Give the entries below again, word for word, and leave out the images.

**Excerpted records**

'''

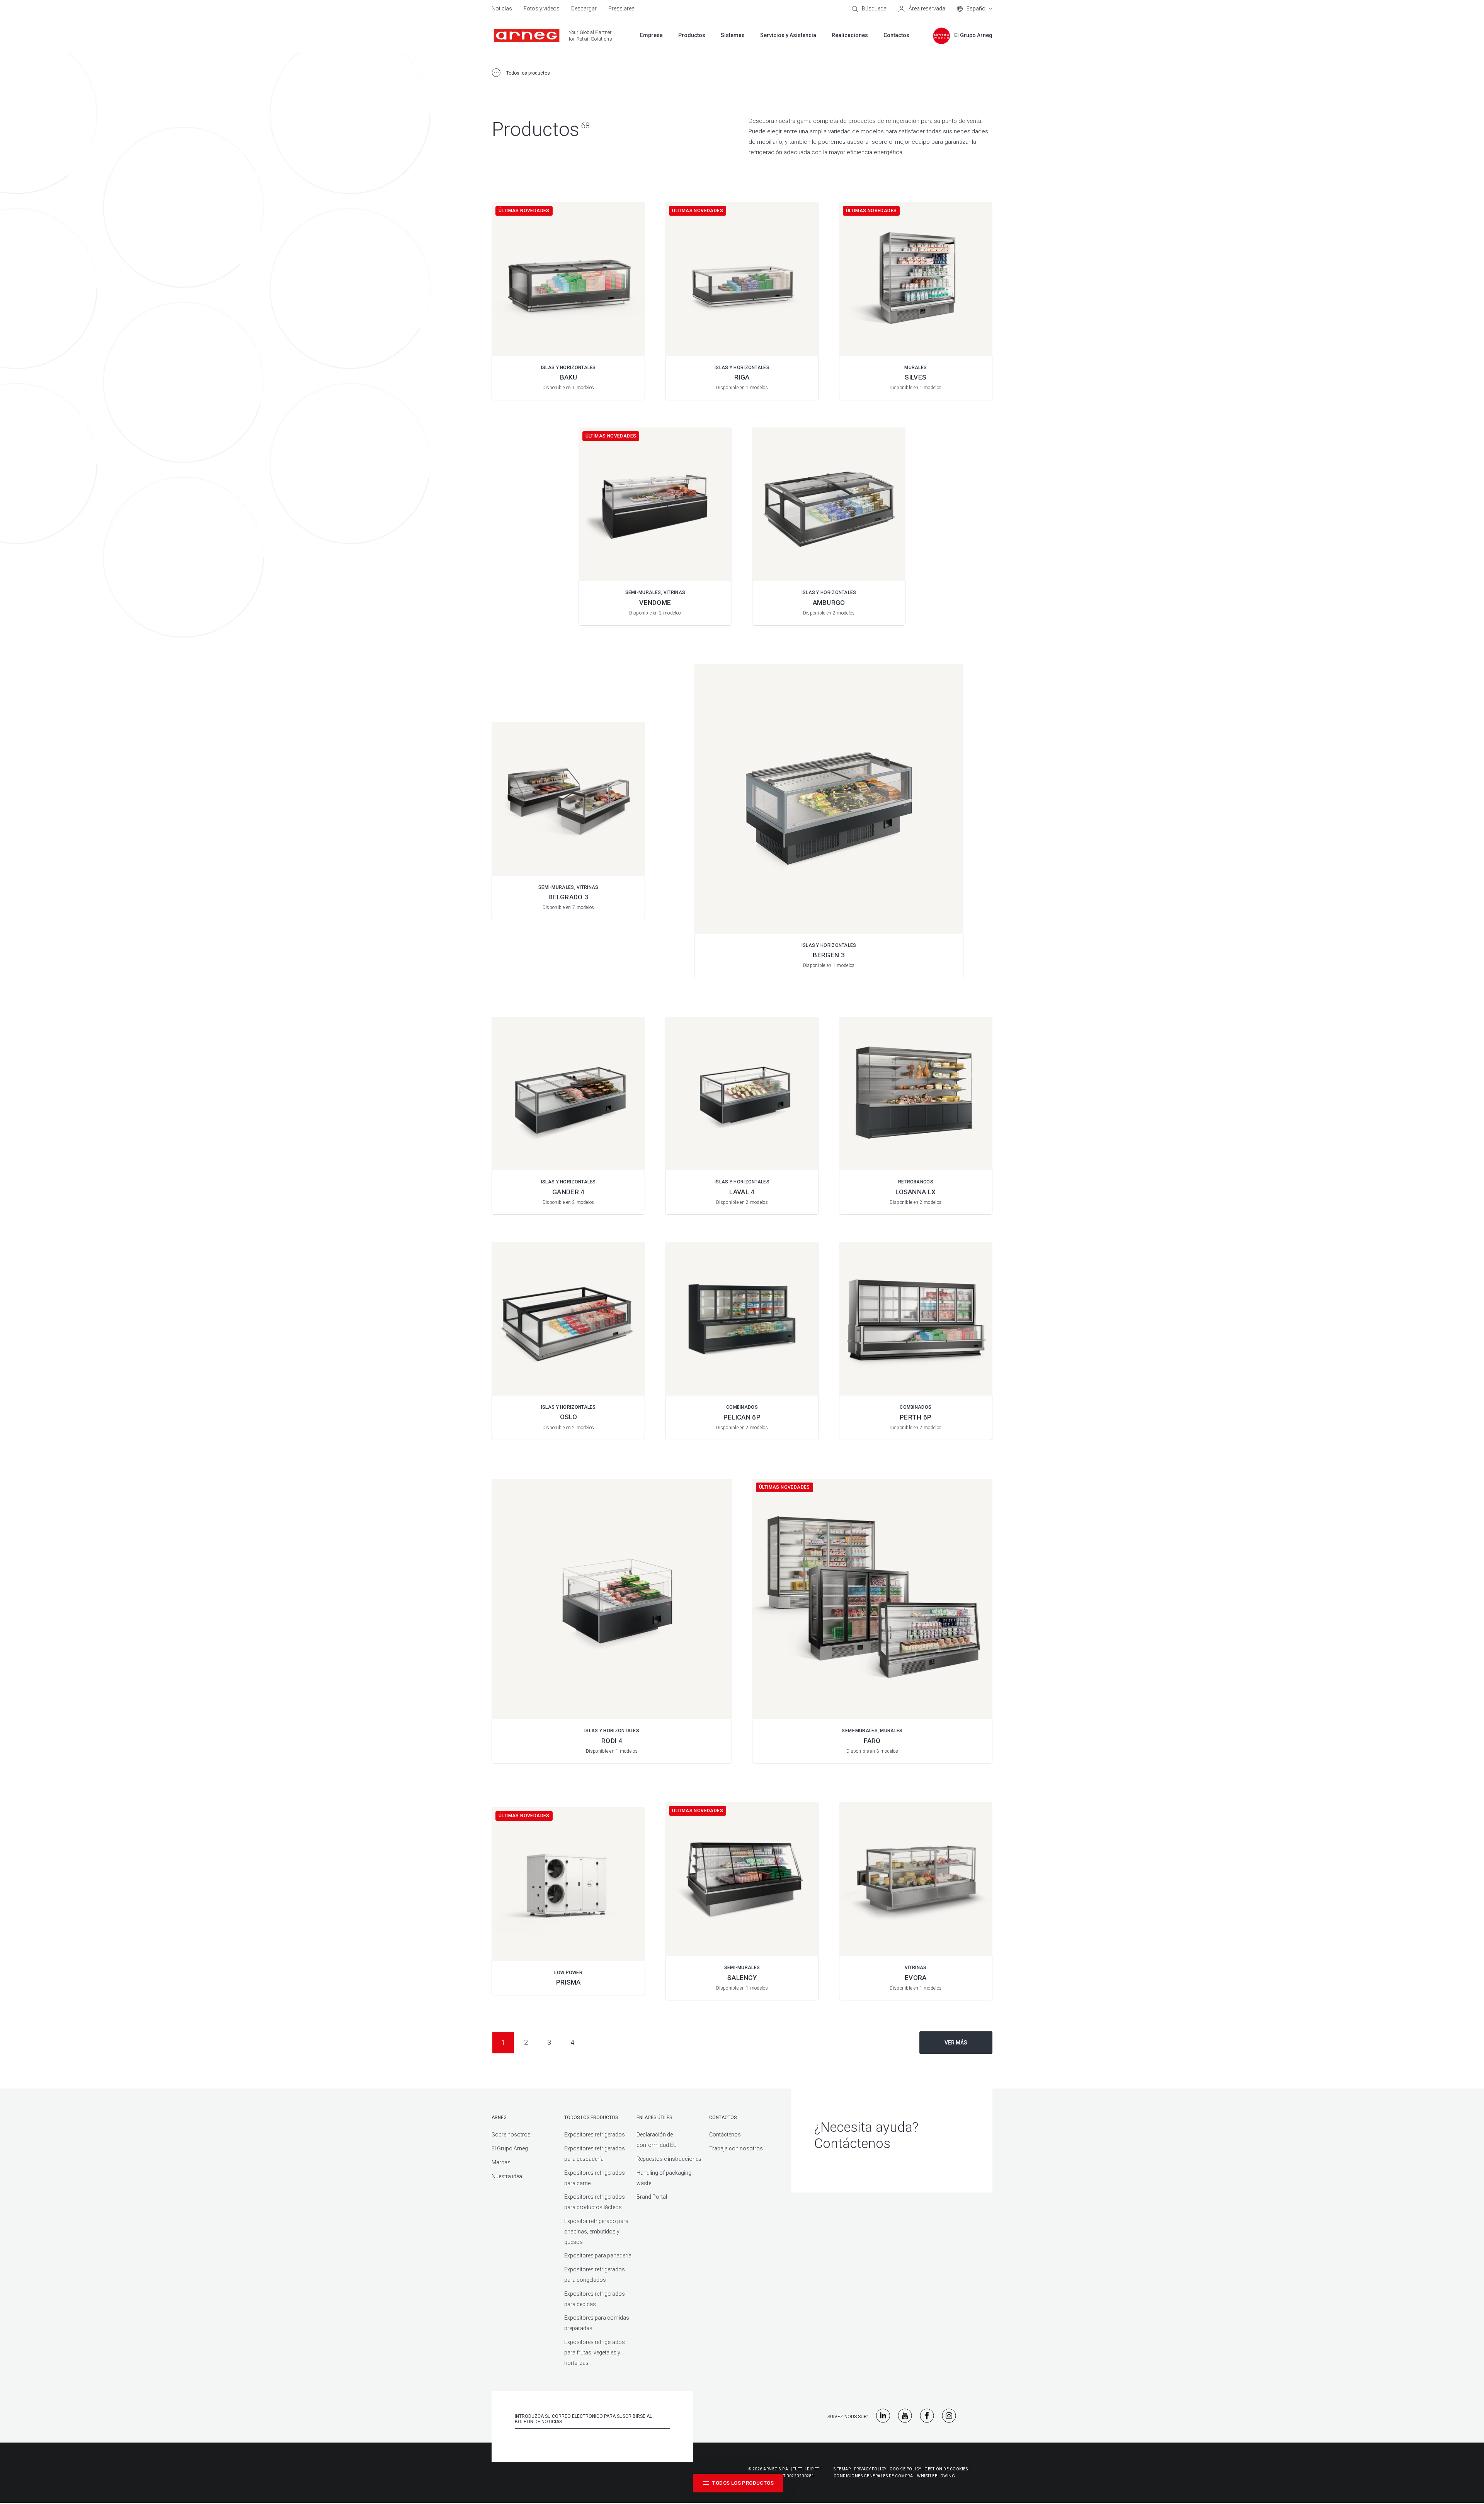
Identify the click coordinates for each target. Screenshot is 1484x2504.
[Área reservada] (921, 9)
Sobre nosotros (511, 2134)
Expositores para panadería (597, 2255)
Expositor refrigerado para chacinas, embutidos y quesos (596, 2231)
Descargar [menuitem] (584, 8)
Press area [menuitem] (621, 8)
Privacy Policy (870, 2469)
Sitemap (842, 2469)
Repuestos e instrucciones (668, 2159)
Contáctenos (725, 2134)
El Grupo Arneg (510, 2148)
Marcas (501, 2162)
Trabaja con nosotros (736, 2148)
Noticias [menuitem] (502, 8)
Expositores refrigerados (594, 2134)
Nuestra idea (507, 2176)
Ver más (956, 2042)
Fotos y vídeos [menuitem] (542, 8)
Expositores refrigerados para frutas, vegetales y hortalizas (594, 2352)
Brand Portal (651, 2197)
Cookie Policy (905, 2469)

'''

**Task solution**
Identify the click coordinates for each target. Screenshot is 1484x2504.
[Área reservada] (921, 9)
Sobre nosotros (511, 2134)
Expositores para panadería (597, 2255)
Expositor refrigerado para chacinas, embutidos y quesos (596, 2231)
Descargar [menuitem] (584, 8)
Press area [menuitem] (621, 8)
Privacy Policy (870, 2469)
Sitemap (842, 2469)
Repuestos e instrucciones (668, 2159)
Contáctenos (725, 2134)
El Grupo Arneg (510, 2148)
Marcas (501, 2162)
Trabaja con nosotros (736, 2148)
Noticias [menuitem] (502, 8)
Expositores refrigerados (594, 2134)
Nuestra idea (507, 2176)
Ver más (956, 2042)
Fotos y vídeos [menuitem] (542, 8)
Expositores refrigerados para frutas, vegetales y hortalizas (594, 2352)
Brand Portal (651, 2197)
Cookie Policy (905, 2469)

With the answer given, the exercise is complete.